I've always heard that as an adult I would find making new friends to be awkward and difficult. Something about losing that childhood ability to meet another girl or boy, make an instant connection, grab our new friend's hand and run off to play pirates in the backyard or immerse ourselves in an elaborate scenario where Barbie is a doctor and Ken is her receptionist. We tend to have sort of locked in our friendships by this point. For our own protection we've learned to wait to share our time and our thoughts and ourselves. We hold back. We don't expose too much too soon. As we should. Some people aren't deserving of our time or our intimacies. We learn this through trial and error and fights and tears and gut punches to the stomach. Especially us girls. We figure out our own boundaries. Our self preservation. And this makes opening up ourselves and our time more difficult. It's more precious now. Filled with family and work and responsibility.
By now we've solidified our friends from our college or high school or work or kid connections, those deeper friendships, the kind of close, extremely comfortable intimate friendships. But instead for me at least, adulthood has come with the ability to appreciate and seek out different types of friendships. I meet new people all the time in all kinds of ways. Through work activities or networking events or volunteer situations or online or through friends of friends. These new meetings or friendships have the kind of light cordial warmth of acquaintances at first and just occasionally these casual friendships become something more. And that's exciting. It's this mysterious gelling that brings people together, through shared interest or chemistry. I used to feel that I could only have a few close friends at a time and they were all important, all consuming friendships. I struggled with jealousy and frustration around keeping those friendships, protecting them from interlopers and staying popular within my group, like many pre-teen and teenage girls. This is ridiculous. As an adult woman I feel like I've finally settled into a place where I can appreciate and enjoy my friends for exactly who they are and what they can bring to the table.Finally as a 36 year old woman, I know that not everyone is going to be that friend I feel like I've known my entire life. That friend I could go years without speaking to and then when we are together again it's as if no time has passed at all. Those friendships are rare. Not better, just more valuable because they are rare.

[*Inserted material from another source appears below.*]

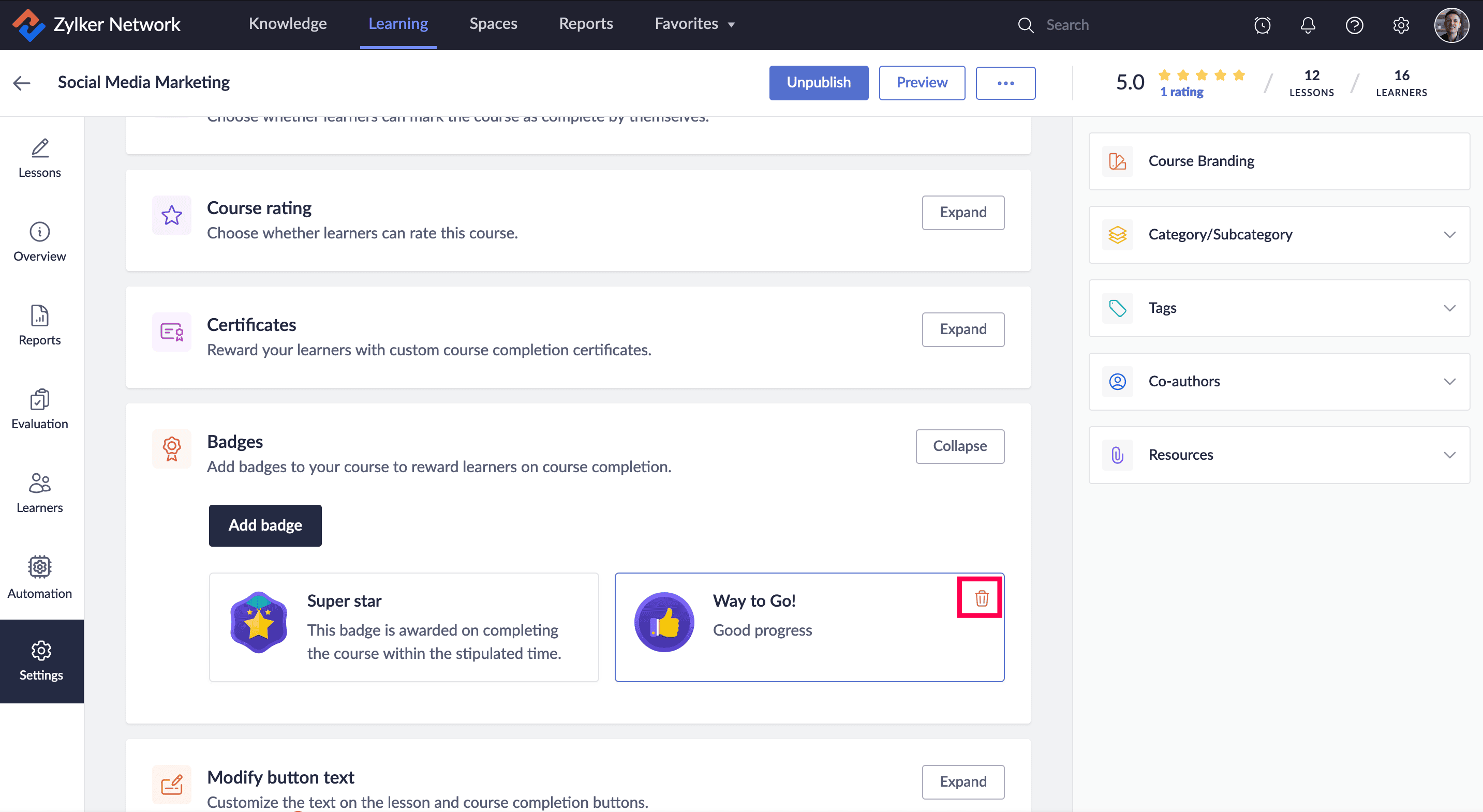Open Evaluation section in sidebar
The height and width of the screenshot is (812, 1483).
click(39, 409)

And as I get older it makes me greatly appreciate that type of friendship. I have a variety of friendships with a range of men and women now. We provide each other with different benefits and opportunities. Some friends build you up and soften a hard day. Some friends shine a light of blunt truth just when you need to hear it. Some challenge your entrenched beliefs about the world. Some make you crazy. Some are wildly entertaining and make you feel like the only person in the room when you are together, but these tend to burn up fast and fade away during tough times. Some reflect back your own flaws or strengths, making you see yourself in a different way. Some topics are off limits with certain friends and with others, any conversation is open.
And a few weekends ago, painting pottery with two women, Katrina and Bethany, whom I've known for nearly fifteen years and adore, and Rainbow, who I just met for the first time after being friends online for a bit, I got to experience both kinds of friendships together. That new friendship where you are just getting to know each other. Try out each other's sense of humor, see if you click, see if the chemistry is right or if you have anything in common at all. And then that other kind. The kind built of years of lunches and holding each other's babies and long, intimate conversations and laughter and tears. Friendships that have a history. And I got to feel the beauty and joy of both. The comfortable intimacy and that thrill of learning about someone new, laughing at their jokes and seeing if they get yours too.